Izevbekhai v Ireland
Forum: European Court of Human Rights
INTERIGHTS' role: Third party interveners
Keywords: Cruel, inhuman or degrading treatment. equality, torture, internal relocation.
The European Court of Human Rights found the applicants’ claim in the case of Izevbekhai v Ireland inadmissible in May 2011. INTERIGHTS had submitted a third party intervention to the European Court of Human Rights in the case, which concerned the respondent government’s proposal to return a Nigerian woman and her two daughters to Nigeria where she claimed her daughters faced the risk of female genital mutilation (FGM). The question arose in the course of proceedings whether such a risk existed in her place of origin and whether she could avoid that risk by relocating to another part of Nigeria. The case concerned, inter alia, the nature of state obligations not to transfer individuals to states where there is a real risk they would face torture or cruel, inhuman or degrading treatment or punishment.

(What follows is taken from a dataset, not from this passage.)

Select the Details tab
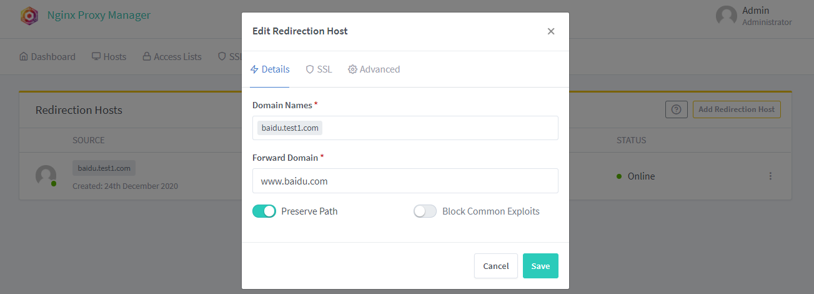This screenshot has width=814, height=294. [x=270, y=69]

INTERIGHTS’ third party intervention addressed a number of matters, including why FGM and the threat of FGM amount to ill-treatment and the absolute nature of the obligation on states not to deport in this context. The intervention argued that the Court should ensure persons in situations similar to that of the applicants receive meaningful protection from this grave form of violence. The intervention also suggested that the Court’s approach in this case must commence from an understanding of the practical realities surrounding the practice of FGM, including the clandestine nature of the practice, the extent of familial and community collusion, and the lack of effective monitoring and protection. In line with the Court’s approach to date and that of other international bodies, the brief suggested the Court take a flexible approach to the standard and burden of proof, and that any doubt should be interpreted in favour of protection. The intervention set out factors relevant to the Court’s approach to assessing risk in this context, including the level of practical protection available to women and girls in the state and their personal circumstances.
Finally, the intervention drew on international practice to set out factors relevant to whether ‘internal relocation’ should be considered by the Court as an alternative where there is a real risk of FGM in the place of origin. Factors that militate against such relocation, of relevance in this case, include where the crimes are gender related, where state protection elsewhere in the country has failed, where the risk from non-state actors is unclear, where the applicants are victims of past abuse, and where due to their age, sex and other characteristics they are particularly vulnerable to new risks in the area of relocation.
The Court found that the personal circumstances of the applicants and the prevailing political and legal situation in parts of Nigeria meant that internal relocation was available to them. While it recognised that where substantial grounds have been shown that there was a real risk of girls and women being subject to FGM as a result of their expulsion from a member state of the Council of Europe that state’s responsibility would be engaged under the Convention, it found that in this case there was no evidence sending the applicants back to Nigeria would amount to a violation of Article 3.